In 2021, Barclaycard cut credit limits for over 100,000 customers, including customers who had never missed a payment. In some cases limits were cut by over 95%, resulting in "completely useless" credit limits.

== Products ==
In the United Kingdom, Barclaycard offers a range of credit cards for personal and business customers.

==Acquisitions==

===Providian===
In July 2003, Barclays took over Monument, the United Kingdom branch of the U.S. bank Providian, when it was sold off due to financial irregularities of its American parent company. Barclaycard sold the Monument business and premises to CompuCredit Holdings Corporation in April 2007.

===Egg===
In March 2011, Barclays announced that it would be buying the British credit card business of Egg from Citigroup for an undisclosed price.
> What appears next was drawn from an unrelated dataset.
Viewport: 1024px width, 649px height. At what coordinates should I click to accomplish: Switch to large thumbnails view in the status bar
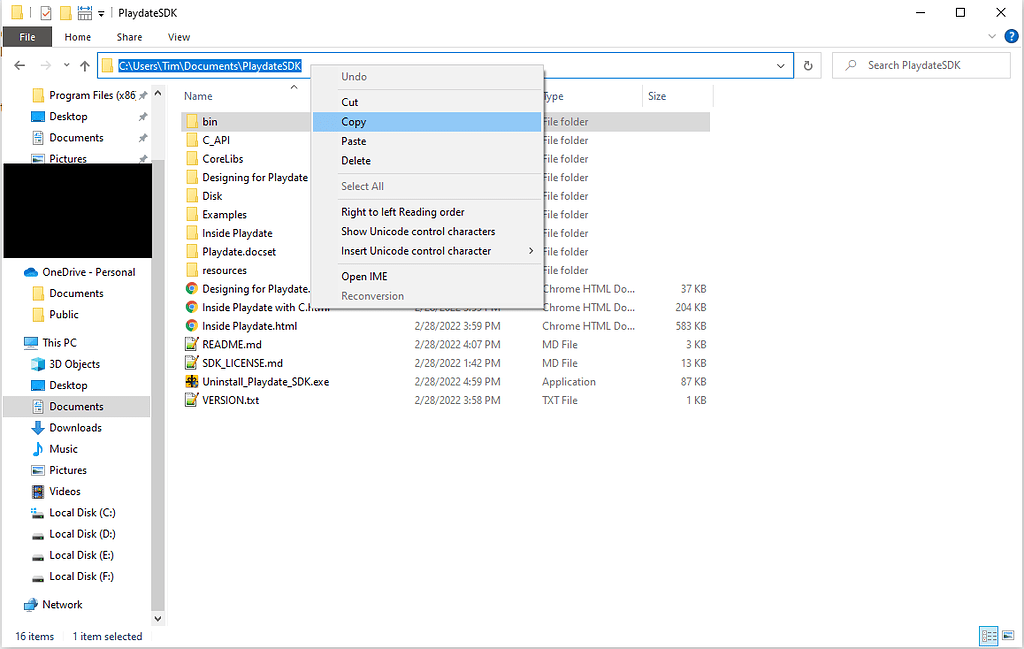coord(1010,636)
At the time of the announcement, Barclays claimed that the credit card assets consisted of 1.15 million accounts with approximately £2.3bn of gross receivables. They intended to integrate those customers within their own credit card arm.

At the time of the announcement, Citi said it was "committed to working with Barclays on a seamless transfer of the customer accounts, ensuring continuation of the high level of service to which customers are accustomed".

===Analog Analytics===
In June 2012, Barclays acquired Analog Analytics, a digital coupon and daily deal business similar to Groupon.

=== The Logic Group ===
In September 2014, Barclays announced it was going to acquire The Logic Group, a managed payment and loyalty business. The acquisition would enable Barclaycard's clients to benefit from The Logic Group's single platform transaction processing capabilities, alongside data insights, which would allow merchants to better target their services to customers.

In late 2014, Barclays confirmed that the Logic Group acquisition has been finalised.